Leslie Forman
July 30, 2015 — By Leslie Forman

Chile, California and the Future of Collaborative Innovation

What is innovation? How best to create the conditions in which innovation thrives? How might this work in Chilean companies? These are big questions, and we had the great privilege to discuss them all at an event organized by the Chile California Council.

chile california council event photo

What is innovation? How best to create the conditions in which innovation thrives? How might this work in Chilean companies?

These are big questions, and we had the great privilege to discuss them all last night at an event organized by the Chile California Council.

Ivan Vera’s Club de Innovacion brought 28 Chilean executives to Silicon Valley to explore possibilities for intrapreneurship and innovation. Along with visits to Google, SRI and a biotechnology incubator, the group stopped at the Stanford Graduate School of Business for a collaborative conversation with Stanford d.School students, Chileans based in Silicon Valley, academics from the Universidad de Concepcion in the south of Chile, and a few Californians with ties to Chile (like me!)

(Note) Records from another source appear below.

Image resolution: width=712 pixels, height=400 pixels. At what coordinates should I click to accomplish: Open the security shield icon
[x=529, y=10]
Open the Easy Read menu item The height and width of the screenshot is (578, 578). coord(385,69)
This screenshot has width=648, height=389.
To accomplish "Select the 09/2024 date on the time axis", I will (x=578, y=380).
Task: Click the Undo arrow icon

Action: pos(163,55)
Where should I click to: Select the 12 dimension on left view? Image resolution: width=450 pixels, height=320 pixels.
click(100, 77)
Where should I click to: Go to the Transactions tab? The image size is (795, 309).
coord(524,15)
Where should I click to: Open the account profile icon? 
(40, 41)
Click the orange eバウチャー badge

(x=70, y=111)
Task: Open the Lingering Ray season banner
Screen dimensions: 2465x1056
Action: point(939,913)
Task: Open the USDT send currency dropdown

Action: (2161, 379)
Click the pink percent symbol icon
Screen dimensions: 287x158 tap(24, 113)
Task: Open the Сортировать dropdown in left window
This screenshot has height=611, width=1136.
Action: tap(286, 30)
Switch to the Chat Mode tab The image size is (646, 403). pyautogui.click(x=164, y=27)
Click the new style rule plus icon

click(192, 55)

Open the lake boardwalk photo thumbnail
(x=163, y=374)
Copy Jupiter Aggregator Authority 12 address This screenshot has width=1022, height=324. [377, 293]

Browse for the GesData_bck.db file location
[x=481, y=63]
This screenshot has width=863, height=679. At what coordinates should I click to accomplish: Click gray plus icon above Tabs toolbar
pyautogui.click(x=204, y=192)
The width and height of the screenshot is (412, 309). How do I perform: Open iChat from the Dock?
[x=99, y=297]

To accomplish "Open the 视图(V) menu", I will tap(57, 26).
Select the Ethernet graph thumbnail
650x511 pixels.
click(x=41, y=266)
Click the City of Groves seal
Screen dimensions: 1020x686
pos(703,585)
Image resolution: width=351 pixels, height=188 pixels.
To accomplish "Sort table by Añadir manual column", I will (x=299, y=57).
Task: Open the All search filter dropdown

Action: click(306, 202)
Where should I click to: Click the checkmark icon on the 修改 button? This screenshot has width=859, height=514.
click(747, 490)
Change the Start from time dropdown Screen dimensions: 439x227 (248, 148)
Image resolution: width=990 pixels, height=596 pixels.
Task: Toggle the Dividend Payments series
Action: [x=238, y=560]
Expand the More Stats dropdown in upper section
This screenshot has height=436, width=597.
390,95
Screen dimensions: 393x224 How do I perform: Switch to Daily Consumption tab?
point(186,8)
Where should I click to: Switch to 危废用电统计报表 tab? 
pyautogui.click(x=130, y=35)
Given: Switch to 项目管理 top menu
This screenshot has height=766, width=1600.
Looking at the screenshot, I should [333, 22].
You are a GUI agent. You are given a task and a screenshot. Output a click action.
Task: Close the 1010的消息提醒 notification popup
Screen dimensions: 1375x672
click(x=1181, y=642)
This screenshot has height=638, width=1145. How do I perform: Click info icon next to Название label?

Juan Eduardo Ibanez leads the Chile California Council. A lawyer by profession, Juan is passionate about fostering real dialogue between Chile and California to design new solutions to shared challenges. Chile and California are quite similar in geography, and this collaboration spans many different topics and industries, such as technology, wine and renewable energy. Last fall he organized the Chile California Conference, during which academics from both countries shared their perspectives on topics like inequality, water politics, and the growth mindset in education. These discussions go far deeper than the typical happy hour, and last night’s was no exception.

The event began with presentations about design thinking, Stanford’s international reach, and how educators must move from teaching problem-solving to problem-finding to prepare tomorrow’s leaders to meet tomorrow’s challenges.

Next we started small-group discussions. My table included Chile’s most influential advocate for innovation and entrepreneurship, a pharmacist who leads scientific innovation programs at a top university in the south of Chile, a professor of corporate governance, an American winemaker making premium wines on her family’s land in Chile’s Casablanca Valley, a Chilean academic/entrepreneur who teaches at Berkeley (Go Bears!), a Chilean Googler, a Stanford d.School fellow focused on renewable energy in emerging markets, and me.

I loved sharing what we’re building here at Bridgecrest Medical (including mobile and wearable technology solutions to prevent fatigue-related accidents on mining sites. There’s a huge need for this in Chile, where mining is the main industry.)

The big question: How best to encourage innovation within Chilean companies?

We began with a long list of problems: risk aversion, lack of collaboration, hierarchy, obedience, fear of offending people, mistrust, a culture that places tremendous shame and secrecy around failure, tradition, fixed mindset, lack of incentives (many of Chile’s most powerful companies gained their market share through structural and regulatory changes and these incumbents understandably fear radical change), etc.

Soon we stopped complaining and began to talk about the good news. Chile is changing. All it takes is a few positive leaders to create a movement. Young leaders, especially “outsiders” (from outside Santiago, outside the most prestigious neighborhoods, outside the traditional networks…) have the energy and motivation to build new possibilities. We must empower these leaders with one-on-one mentoring and by sharing their stories and experiences.

More specifically, what could corporate leaders do in the short-to-medium term to foster innovation?

Our initial answers focused on hiring. What if there were more incentives to hire immigrants and talented people from unconventional backgrounds? How might that impact the corporate culture?

Overall, I learned a ton and questioned my own biases on many of these topics. And I got to reconnect with Chile, a country where I lived for four wonderful years. Thank you for the invitation!